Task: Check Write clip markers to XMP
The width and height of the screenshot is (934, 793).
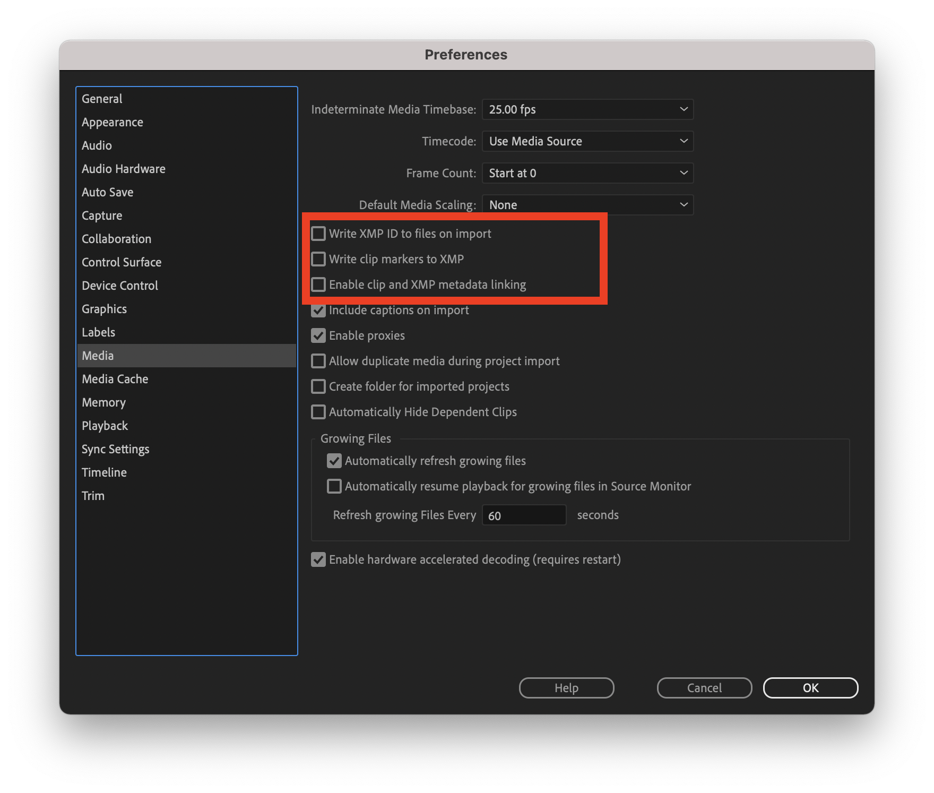Action: (x=318, y=258)
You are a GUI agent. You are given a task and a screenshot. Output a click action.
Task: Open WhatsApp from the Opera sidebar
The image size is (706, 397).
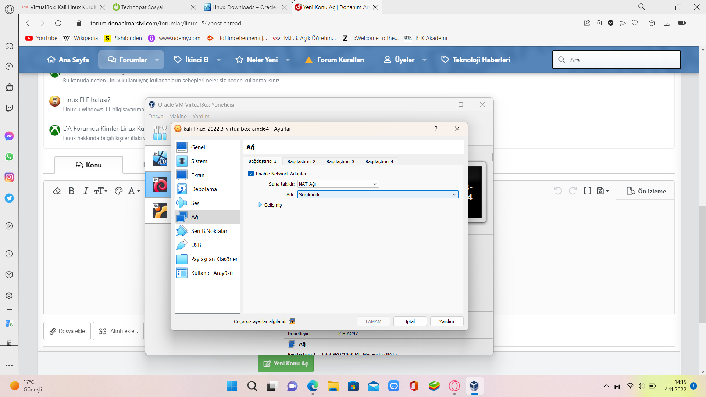(9, 157)
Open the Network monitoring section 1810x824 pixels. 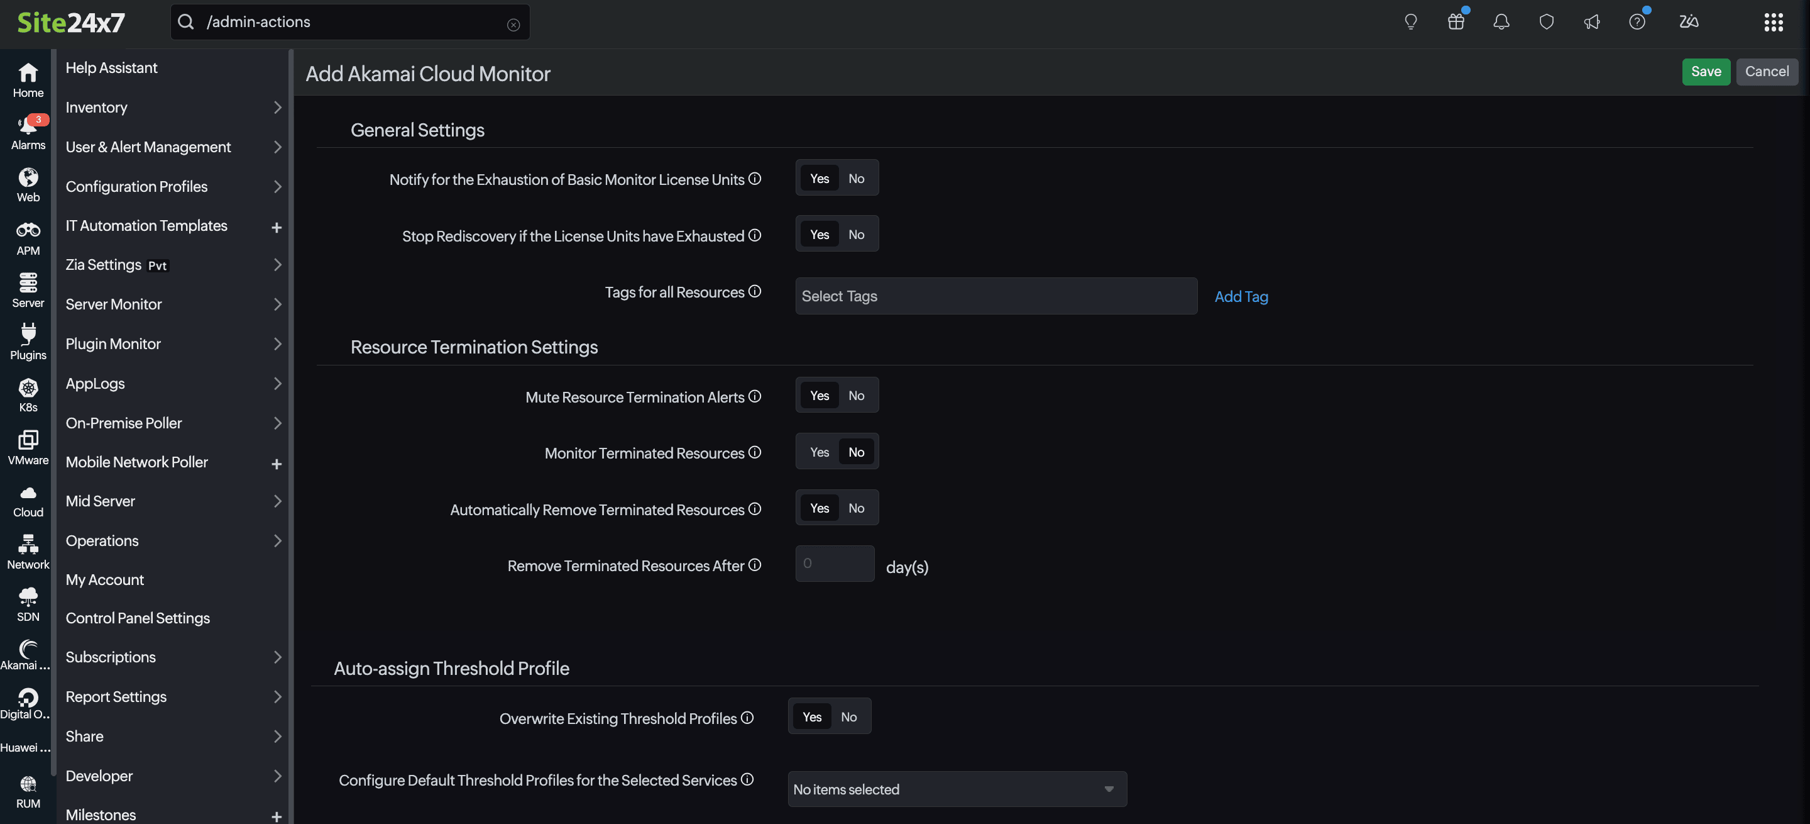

==============================

## WHAT IS NEEDED
Starting with the line that contains "The width and", reproduce every line to the end of the material above, both end lines included, exactly and with no pictures.

## EXERCISE ANSWER
The width and height of the screenshot is (934, 793).
Action: (x=318, y=258)
You are a GUI agent. You are given a task and a screenshot. Output a click action.
Task: Open WhatsApp from the Opera sidebar
The image size is (706, 397).
(9, 157)
Open the Network monitoring section 1810x824 pixels. 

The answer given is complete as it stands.